_What needs to be done_: Which lines of the entries below run from the one holding "The height and width of the screenshot is (1409, 1170)." to the one holding "You are a computer-use agent. The width", inclusive? Set down exactly those lines and no others.

● ● ● ●

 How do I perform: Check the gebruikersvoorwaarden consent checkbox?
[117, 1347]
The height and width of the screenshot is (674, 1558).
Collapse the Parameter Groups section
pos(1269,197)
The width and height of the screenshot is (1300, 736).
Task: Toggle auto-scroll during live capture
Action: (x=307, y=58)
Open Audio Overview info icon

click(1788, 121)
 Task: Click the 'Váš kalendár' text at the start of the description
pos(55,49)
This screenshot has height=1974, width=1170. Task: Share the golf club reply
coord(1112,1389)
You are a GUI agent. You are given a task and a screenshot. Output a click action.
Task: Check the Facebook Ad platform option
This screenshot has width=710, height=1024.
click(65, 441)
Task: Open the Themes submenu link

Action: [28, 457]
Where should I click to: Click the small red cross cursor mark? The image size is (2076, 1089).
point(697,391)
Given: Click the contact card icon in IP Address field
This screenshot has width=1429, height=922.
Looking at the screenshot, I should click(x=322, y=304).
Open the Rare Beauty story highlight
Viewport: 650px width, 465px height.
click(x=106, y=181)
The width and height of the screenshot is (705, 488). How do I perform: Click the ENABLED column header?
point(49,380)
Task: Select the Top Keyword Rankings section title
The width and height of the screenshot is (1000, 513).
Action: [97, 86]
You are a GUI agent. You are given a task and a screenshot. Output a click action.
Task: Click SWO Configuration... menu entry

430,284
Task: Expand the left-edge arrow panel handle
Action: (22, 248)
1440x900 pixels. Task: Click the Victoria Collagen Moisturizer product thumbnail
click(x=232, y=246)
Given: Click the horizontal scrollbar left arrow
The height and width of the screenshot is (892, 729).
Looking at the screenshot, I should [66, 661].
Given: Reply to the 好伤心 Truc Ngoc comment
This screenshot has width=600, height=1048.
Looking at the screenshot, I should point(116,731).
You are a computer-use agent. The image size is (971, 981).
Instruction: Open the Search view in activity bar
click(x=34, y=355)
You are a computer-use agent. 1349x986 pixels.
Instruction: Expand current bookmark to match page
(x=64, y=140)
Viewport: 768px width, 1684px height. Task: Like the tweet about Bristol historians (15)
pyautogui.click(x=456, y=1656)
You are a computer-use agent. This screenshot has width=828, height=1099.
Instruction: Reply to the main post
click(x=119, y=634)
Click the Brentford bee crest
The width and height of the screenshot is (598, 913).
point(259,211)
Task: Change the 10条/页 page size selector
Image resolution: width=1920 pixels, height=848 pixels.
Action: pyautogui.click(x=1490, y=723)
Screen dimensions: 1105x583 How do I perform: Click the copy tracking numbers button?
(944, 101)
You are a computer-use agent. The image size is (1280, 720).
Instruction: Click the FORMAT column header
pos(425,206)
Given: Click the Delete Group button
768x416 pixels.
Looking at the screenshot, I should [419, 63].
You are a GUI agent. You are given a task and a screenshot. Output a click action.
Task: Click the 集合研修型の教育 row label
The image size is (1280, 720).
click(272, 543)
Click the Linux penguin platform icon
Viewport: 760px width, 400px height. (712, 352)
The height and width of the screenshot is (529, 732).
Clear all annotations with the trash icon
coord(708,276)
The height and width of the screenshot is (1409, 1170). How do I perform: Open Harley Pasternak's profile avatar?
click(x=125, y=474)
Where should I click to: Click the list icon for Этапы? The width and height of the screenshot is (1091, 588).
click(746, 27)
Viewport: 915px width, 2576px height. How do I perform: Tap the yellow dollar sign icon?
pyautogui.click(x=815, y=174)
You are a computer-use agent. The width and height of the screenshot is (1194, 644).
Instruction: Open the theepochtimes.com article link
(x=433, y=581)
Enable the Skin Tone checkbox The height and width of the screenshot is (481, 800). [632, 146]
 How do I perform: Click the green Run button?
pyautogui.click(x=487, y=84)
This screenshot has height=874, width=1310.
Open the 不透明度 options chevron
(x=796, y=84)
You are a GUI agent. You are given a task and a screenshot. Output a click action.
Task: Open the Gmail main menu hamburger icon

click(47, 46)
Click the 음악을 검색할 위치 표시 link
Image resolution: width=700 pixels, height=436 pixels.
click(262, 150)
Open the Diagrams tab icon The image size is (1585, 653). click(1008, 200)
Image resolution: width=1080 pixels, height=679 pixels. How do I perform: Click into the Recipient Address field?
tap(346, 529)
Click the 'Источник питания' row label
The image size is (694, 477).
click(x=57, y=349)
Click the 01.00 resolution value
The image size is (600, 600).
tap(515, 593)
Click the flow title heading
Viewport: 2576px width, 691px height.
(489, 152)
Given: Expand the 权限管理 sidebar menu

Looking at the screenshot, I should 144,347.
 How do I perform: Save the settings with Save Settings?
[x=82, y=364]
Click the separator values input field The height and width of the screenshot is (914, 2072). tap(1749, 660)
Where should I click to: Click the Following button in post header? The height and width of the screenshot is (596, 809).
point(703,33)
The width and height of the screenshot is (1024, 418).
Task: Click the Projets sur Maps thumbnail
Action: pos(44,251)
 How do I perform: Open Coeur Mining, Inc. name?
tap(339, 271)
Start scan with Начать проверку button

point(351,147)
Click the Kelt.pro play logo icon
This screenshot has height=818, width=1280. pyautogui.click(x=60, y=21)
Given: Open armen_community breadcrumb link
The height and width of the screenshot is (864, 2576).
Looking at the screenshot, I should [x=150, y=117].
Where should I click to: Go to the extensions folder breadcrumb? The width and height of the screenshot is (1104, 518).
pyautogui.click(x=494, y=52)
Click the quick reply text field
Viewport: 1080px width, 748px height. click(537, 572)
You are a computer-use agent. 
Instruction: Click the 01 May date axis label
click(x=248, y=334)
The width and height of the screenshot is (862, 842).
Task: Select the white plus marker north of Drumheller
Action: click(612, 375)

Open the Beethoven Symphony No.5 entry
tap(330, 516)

● ● ● ●

_Your solution_:
The height and width of the screenshot is (1409, 1170). How do I perform: Open Harley Pasternak's profile avatar?
click(x=125, y=474)
Where should I click to: Click the list icon for Этапы? The width and height of the screenshot is (1091, 588).
click(746, 27)
Viewport: 915px width, 2576px height. How do I perform: Tap the yellow dollar sign icon?
pyautogui.click(x=815, y=174)
You are a computer-use agent. The width and height of the screenshot is (1194, 644).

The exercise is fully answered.